● **SUPPLIED INFORMATION**
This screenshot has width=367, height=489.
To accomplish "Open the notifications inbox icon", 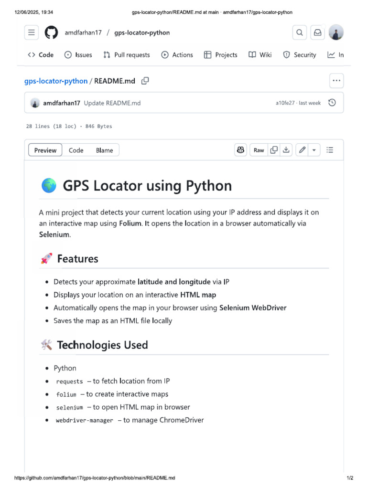I will pos(317,32).
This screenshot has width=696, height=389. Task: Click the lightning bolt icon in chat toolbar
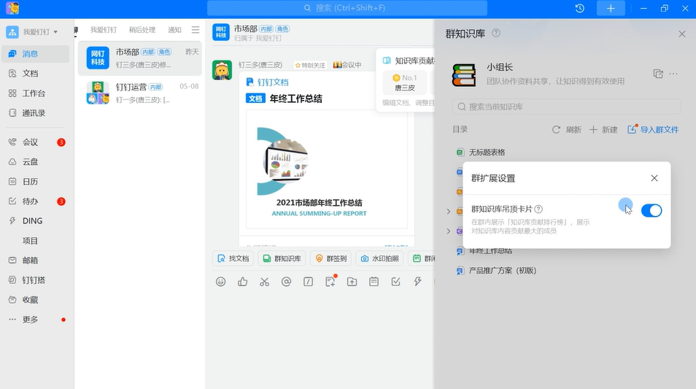[x=417, y=282]
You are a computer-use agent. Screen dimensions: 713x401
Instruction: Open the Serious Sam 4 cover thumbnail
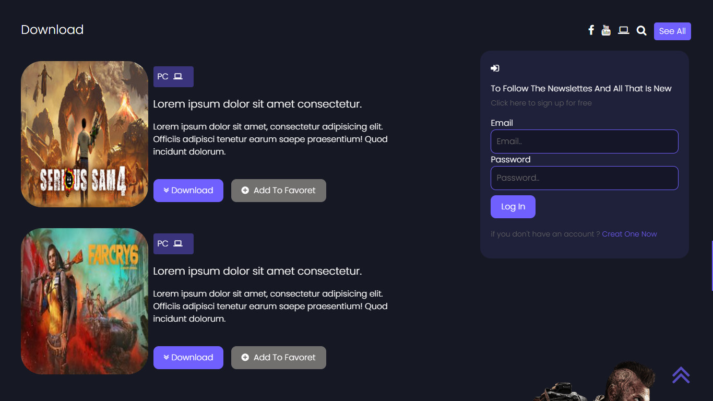coord(84,134)
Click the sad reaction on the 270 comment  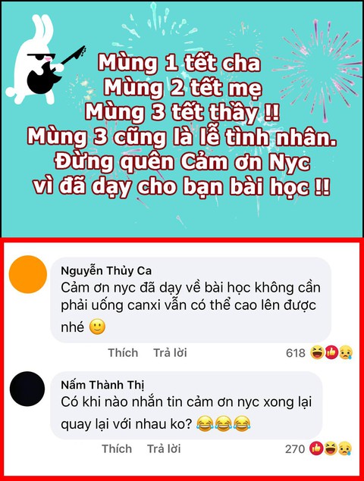tap(344, 448)
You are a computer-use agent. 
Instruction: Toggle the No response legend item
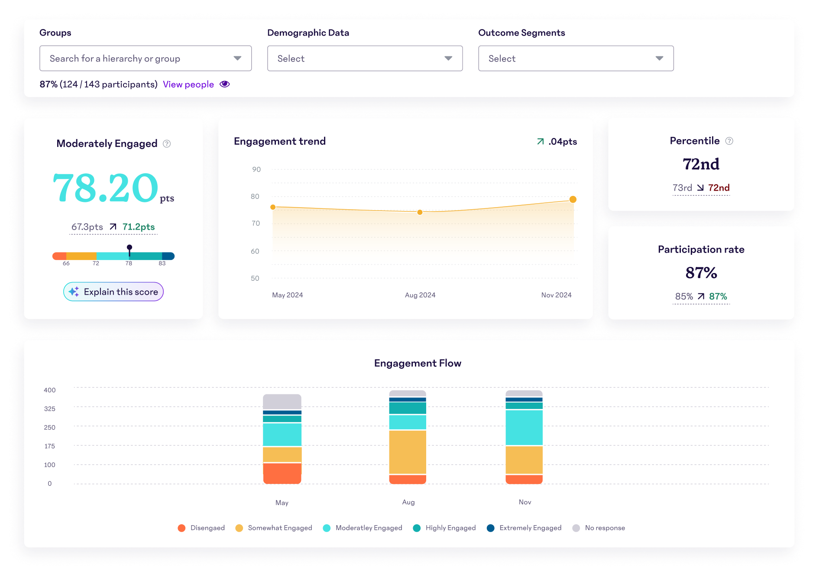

● **TASK ITEM**
What lines in the data hold the word "computer"? Return them.

● **SOLVED PROBLEM**
You are a computer-use agent. Screen dimensions: 713x401
You are a computer-use agent. 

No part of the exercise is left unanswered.